В последние десятилетия XIX века, как утверждает Фабьенна Каста–Розас, постепенно развивается искусство флирта[391]
. Откуда взялось это явление? Возможно, причиной послужила взаимная мастурбация (по образу народной традиции[392] в департаменте Вандея[393]); возможно также, что свою роль сыграли легкодоступные молодые американки — пассажирки трансатлантических рейсов, любительницы мимолетных интрижек. Не исключено, что флирт вырос из поездок на лечебные курорты, где отдыхающим нечем было себя занять. Наконец, его появлению могли поспособствовать развитие женского спорта, в первую очередь тенниса, а также спорта велосипедного и конного, и связанная с ним легкость в одежде. Как бы то ни было, факт остается фактом: женские дневники, а также свидетельства сексолога Огюста Фореля[394] демонстрируют, что такое явление, как «полудевственницы», о котором впервые писал Марсель Прево, — это не только художественный вымысел. Настойчивые взгляды, близость тел во время вальса, поцелуи, ласки и легкие касания, в частности задевающие половые органы, вызывают в девушке, а иногда и замужней женщине, дрожь и могут довести ее до оргазма даже и без коитуса. Здесь мы видим совсем иное воспитание чувств и чувственности у молодой девушки и будущей супруги. Кроме того, психологические романы вроде произведений Поля Бурже советуют супругам добавить пикантности в свою сексуальную жизнь, поэтому молодожены все чаще проводят медовый месяц в Венеции, Алжире, на норвежских фьордах.Однако главное состоит не в этом. В XIX веке почти все мужчины покупали проституток[395]

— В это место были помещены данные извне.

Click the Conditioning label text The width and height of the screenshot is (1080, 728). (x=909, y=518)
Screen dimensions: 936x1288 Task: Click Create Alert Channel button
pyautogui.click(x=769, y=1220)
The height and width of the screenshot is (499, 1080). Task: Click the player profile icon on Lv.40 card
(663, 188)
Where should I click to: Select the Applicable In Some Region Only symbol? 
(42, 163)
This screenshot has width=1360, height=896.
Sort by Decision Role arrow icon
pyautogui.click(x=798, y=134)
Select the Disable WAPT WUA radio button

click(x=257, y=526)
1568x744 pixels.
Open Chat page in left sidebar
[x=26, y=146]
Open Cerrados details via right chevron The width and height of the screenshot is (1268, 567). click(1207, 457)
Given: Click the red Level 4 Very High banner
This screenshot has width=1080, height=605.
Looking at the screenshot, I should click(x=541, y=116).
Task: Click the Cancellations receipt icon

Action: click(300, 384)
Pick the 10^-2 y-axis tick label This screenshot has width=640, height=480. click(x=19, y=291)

. А значит, они познавали женское тело и научались получать от него удовольствие не где–нибудь, а в публичных домах, в комнате с зарегистрированной или подпольной жрицей любви. Чтобы удовлетворять самым разнообразным фантазиям, женщины в борделе были тщательно отсортированы по цвету волос, формам, темпераменту, национальной принадлежности. Все это уже меньше напоминало «семенной сток», о котором писал Паран–Дюшатле. Бордель теперь служил не для того, чтобы мужчина быстро разрядился и вернулся как ни в чем не бывало в семью или к жене. Все свидетельства второй половины XIX века в этом вопросе сходятся: все больше девушек легкого поведения были готовы на сексуальные изощрения. Это касается даже публичных домов католического запада страны, изучением которых занимался Жак Термо[396]. В Шато–Гонтье[397], пишет в 1872 году[398] доктор Омо, молодые люди — клиенты публичных домов, познав наслаждение от фелляции, принуждали к ней своих жен. О раскрепощении супружеских интимных отношений под влиянием разврата без конца пишут врачи, публицисты и сами посетители домов терпимости. Считается, что именно девушки легкого поведения передавали знания о техниках безопасного секса: от взаимной мастурбации до содомии, иными словами, обо всем том, что моралисты называли «мерзкими услугами». Благодаря им началось распространение презервативов (во Франции, впрочем, не очень широкое), за использование которых выступали неомальтузианцы[399], а также обучение интимной гигиене. Все это — примеры богатейшей истории любовных ласк на Западе, которую, увы, еще только предстоит написать.Во всех подобных вопросах, правда, стоит быть осторожными: поскольку сексуальные практики стали выходить на поверхность, мы рискуем преувеличивать быстроту развития и широту распространения новшеств. Ослабление языковых запретов, менее строгое отношение к границам целомудрия, свобода и секуляризация такого явления, как признание, вероятно, искажают оценку произошедших изменений. Как бы то ни было, повторим, что вся предшествующая информация касается норм и образа жизни привилегированных сословий. Работы Анн–Мари Сон[400]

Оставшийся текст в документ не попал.